Robert Hazell, professor de governo e Constituição da University College London

“Os britânicos falam das Eras Georgiana (século 18) e Vitoriana (século 19). Agora, podem falar da Segunda Era Elizabetana (a primeira foi com Elizabeth I, de 1558 a 1603). A reputação de Elizabeth II é inatacável. Sua façanha e seu legado são o papel contínuo para um estranho sistema hereditário como parte da governança do Reino Unido. Elizabeth II deu exemplo de neutralidade política, como força unificadora para uma sociedade multicultural e multirracial.”

Sean O’Grady, especialista em família real britânica e jornalista do The Independent

“O legado de Elizabeth II está no fato de que, embora outras instituições, como a Igreja Anglicana e o governo, tenham perdido prestígio, a monarquia segue forte, relevante e bem respeitada. A rainha adaptou a monarquia à mudança e a conduziu por mares muito turbulentos nas últimas sete décadas.”

Ian Lloyd, especialista em família real britânica e autor de The Queen — 70 chapters in the life of Elizabeth II (A Rainha — 70 capítulos na vida de Elizabeth II)

“A rainha está preparando o Reino Unido para a sua morte e para a transição da coroa para Charles. A sucessão é de vital importância. Trata-se do futuro da instituição da monarquia, não da pessoa que ocupa o trono. Mas, a verdade é que o príncipe Charles não tem o mesmo carisma da mãe, nem seu charme, nem a popularidade da matriarca. Na verdade, ele é menos popular do que o filho, o príncipe William.”

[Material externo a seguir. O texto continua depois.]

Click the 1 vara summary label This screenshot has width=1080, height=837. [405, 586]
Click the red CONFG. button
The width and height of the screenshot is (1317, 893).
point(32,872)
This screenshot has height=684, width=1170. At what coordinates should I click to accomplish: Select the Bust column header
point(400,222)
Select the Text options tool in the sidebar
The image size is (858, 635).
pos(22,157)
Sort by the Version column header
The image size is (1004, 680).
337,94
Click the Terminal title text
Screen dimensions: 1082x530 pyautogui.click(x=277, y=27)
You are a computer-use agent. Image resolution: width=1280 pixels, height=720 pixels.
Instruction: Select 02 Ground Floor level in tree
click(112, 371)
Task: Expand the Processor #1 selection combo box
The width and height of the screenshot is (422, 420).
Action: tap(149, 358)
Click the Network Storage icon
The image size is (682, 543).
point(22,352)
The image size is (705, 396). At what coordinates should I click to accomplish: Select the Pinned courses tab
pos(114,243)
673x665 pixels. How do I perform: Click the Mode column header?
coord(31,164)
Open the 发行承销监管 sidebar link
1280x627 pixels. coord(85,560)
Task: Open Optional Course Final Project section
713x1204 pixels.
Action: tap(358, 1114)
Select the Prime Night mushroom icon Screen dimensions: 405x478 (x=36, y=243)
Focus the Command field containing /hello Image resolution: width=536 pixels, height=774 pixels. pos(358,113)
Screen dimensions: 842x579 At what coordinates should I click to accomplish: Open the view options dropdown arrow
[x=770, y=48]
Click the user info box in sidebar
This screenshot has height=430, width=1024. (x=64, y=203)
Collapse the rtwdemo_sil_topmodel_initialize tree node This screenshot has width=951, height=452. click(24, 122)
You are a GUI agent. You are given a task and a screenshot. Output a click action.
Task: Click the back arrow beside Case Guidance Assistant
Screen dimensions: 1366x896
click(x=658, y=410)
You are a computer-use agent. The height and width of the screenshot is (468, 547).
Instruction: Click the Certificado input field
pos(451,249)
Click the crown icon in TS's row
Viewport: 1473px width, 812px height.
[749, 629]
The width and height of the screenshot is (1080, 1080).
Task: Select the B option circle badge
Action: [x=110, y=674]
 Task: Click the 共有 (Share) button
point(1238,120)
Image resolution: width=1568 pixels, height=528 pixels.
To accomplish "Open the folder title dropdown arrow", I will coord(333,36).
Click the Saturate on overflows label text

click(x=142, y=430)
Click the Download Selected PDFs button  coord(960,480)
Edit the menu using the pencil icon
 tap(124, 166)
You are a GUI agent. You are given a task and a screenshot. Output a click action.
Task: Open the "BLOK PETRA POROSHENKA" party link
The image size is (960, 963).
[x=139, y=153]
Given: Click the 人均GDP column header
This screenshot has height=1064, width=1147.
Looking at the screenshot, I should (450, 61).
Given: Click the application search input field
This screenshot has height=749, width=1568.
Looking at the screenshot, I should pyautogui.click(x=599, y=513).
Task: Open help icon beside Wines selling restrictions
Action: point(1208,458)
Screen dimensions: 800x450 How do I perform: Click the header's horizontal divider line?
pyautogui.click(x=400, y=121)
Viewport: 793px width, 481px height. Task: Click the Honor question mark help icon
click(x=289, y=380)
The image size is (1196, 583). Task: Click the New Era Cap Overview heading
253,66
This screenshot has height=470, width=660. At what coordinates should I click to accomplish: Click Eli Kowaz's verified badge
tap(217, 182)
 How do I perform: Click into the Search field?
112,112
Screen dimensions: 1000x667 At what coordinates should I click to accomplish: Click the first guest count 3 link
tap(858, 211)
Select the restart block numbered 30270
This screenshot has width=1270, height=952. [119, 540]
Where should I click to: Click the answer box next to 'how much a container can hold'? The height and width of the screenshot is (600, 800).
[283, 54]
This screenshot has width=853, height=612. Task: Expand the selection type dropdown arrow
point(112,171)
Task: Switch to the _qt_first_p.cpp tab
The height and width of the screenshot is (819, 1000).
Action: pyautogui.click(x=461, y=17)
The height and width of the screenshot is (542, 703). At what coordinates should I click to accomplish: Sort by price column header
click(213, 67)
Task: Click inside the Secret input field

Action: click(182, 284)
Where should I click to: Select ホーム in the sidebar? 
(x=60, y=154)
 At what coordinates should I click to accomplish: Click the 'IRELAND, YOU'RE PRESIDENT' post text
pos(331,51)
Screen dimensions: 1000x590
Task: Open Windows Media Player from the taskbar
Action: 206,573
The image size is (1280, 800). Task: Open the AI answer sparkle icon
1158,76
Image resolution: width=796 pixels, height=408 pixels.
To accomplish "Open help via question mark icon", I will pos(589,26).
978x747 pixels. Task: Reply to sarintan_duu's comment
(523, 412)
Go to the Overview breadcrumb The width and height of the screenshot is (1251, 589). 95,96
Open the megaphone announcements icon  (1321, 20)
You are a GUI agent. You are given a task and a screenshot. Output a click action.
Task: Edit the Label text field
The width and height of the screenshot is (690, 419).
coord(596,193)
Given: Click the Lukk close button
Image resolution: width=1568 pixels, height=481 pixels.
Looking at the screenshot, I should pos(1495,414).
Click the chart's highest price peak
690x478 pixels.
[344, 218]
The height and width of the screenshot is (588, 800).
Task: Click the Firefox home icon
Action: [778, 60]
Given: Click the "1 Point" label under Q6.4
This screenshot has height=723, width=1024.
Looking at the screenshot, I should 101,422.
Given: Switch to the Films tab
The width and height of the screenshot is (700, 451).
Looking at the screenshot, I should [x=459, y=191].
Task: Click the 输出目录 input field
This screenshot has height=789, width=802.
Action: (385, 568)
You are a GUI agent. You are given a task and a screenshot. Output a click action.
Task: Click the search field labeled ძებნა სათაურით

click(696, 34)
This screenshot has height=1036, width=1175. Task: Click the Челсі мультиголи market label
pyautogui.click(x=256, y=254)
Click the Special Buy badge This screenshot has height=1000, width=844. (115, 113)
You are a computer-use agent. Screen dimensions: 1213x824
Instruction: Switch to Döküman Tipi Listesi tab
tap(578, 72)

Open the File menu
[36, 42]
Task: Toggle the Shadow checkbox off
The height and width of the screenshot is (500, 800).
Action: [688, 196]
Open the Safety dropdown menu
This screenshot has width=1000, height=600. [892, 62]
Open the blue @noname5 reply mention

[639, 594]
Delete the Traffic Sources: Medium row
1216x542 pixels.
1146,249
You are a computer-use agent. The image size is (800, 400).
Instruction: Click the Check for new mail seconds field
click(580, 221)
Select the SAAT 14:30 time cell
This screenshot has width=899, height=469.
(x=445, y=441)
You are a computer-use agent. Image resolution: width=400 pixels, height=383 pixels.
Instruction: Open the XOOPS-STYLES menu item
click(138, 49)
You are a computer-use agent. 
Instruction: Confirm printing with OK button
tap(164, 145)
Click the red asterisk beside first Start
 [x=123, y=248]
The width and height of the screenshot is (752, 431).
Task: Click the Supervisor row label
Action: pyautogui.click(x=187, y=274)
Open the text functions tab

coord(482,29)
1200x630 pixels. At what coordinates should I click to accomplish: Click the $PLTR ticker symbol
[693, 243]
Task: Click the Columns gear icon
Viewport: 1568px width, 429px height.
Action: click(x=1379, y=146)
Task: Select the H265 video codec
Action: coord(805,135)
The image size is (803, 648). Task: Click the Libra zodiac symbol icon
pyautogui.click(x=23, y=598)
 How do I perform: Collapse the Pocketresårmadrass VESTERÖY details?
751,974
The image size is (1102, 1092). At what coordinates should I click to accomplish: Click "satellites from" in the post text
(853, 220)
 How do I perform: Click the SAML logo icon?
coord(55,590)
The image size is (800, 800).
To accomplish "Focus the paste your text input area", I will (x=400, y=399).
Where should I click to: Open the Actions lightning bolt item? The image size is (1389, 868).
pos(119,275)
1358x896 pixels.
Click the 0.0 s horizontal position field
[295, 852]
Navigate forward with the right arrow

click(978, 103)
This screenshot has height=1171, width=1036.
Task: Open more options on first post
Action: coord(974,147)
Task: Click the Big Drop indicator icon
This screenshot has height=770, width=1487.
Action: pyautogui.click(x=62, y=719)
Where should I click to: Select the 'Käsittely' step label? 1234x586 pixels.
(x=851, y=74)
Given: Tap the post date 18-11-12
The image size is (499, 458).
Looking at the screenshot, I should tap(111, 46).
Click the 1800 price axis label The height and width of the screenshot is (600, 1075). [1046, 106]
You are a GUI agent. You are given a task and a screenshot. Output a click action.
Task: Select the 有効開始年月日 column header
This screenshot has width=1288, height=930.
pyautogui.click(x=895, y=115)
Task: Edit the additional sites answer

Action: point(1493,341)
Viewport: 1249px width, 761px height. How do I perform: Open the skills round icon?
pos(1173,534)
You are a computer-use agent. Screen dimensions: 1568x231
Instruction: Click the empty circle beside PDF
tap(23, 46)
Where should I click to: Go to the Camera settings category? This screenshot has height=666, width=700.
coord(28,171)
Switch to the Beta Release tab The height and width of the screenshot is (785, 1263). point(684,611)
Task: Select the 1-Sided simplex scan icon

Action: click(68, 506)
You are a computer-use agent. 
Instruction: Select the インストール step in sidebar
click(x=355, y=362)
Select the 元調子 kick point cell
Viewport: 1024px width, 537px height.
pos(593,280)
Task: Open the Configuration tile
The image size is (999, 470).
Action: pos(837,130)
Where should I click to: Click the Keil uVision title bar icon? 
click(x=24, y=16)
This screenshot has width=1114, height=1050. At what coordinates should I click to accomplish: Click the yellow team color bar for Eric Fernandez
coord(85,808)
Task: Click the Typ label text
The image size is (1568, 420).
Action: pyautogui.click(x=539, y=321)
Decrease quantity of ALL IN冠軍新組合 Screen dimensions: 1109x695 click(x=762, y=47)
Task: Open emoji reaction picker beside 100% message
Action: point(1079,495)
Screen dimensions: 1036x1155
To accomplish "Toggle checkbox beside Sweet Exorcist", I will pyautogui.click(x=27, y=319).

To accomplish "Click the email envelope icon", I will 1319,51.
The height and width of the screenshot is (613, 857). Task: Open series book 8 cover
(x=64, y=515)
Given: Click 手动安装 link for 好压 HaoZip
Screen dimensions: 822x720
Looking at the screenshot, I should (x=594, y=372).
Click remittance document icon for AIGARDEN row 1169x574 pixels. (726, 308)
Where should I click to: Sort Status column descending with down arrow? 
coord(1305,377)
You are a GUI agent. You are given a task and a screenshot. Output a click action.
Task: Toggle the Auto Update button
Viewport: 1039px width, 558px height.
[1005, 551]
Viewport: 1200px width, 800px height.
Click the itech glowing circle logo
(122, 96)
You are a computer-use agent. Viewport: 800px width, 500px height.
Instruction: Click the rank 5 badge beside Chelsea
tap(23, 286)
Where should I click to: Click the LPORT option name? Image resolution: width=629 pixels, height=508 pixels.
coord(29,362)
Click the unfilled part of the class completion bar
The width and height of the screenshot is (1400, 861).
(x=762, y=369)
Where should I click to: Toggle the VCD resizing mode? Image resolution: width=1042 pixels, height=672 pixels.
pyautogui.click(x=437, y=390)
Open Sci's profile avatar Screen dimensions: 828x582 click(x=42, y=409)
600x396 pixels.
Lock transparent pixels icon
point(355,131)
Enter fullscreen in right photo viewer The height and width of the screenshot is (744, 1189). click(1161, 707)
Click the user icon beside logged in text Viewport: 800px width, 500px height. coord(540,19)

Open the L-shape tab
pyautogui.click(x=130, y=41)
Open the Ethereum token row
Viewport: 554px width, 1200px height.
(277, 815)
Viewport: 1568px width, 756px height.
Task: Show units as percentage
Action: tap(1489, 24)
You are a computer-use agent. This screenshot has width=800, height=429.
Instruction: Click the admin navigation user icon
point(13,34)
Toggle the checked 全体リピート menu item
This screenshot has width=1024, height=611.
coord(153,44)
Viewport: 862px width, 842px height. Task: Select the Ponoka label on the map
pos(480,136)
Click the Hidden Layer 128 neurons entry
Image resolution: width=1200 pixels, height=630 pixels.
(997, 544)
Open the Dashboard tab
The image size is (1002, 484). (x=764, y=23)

Anthony Glees, professor emérito da Universidade de Buckingham

Comemorações em grande estilo 

Hoje

9h15 (5h15 em Brasília)
Missão em Ação de Graças, na Catedral St Paul. O maior sino do Reino Unido soará em homenagem à rainha, que se ausentará do evento principal.
amanhã

16h30 (12h30 em Brasília)
O Derby de Epsom Downs, uma das maiores corridas de cavalo da Inglaterra. Espera-se que Elizabeth II marque presença, ao lado de membros da família real.


19h30 (15h30 em Brasília)
Festa da Platina no Palácio de Buckhingam. Grande show com Queen e Adam Lambert, Elton John, Rod Stewart, Andrea Bocelli, Duran Duran, Alicia Keys e Diana Ross, entre outros artistas.
Domingo

Almoço do Jubileu para 20 mil pessoas, seguido pelo Cortejo do Jubileu de Platina, com 10 mil participantes e a presença de uma carruagem de ouro. A rainha não deverá estar presente.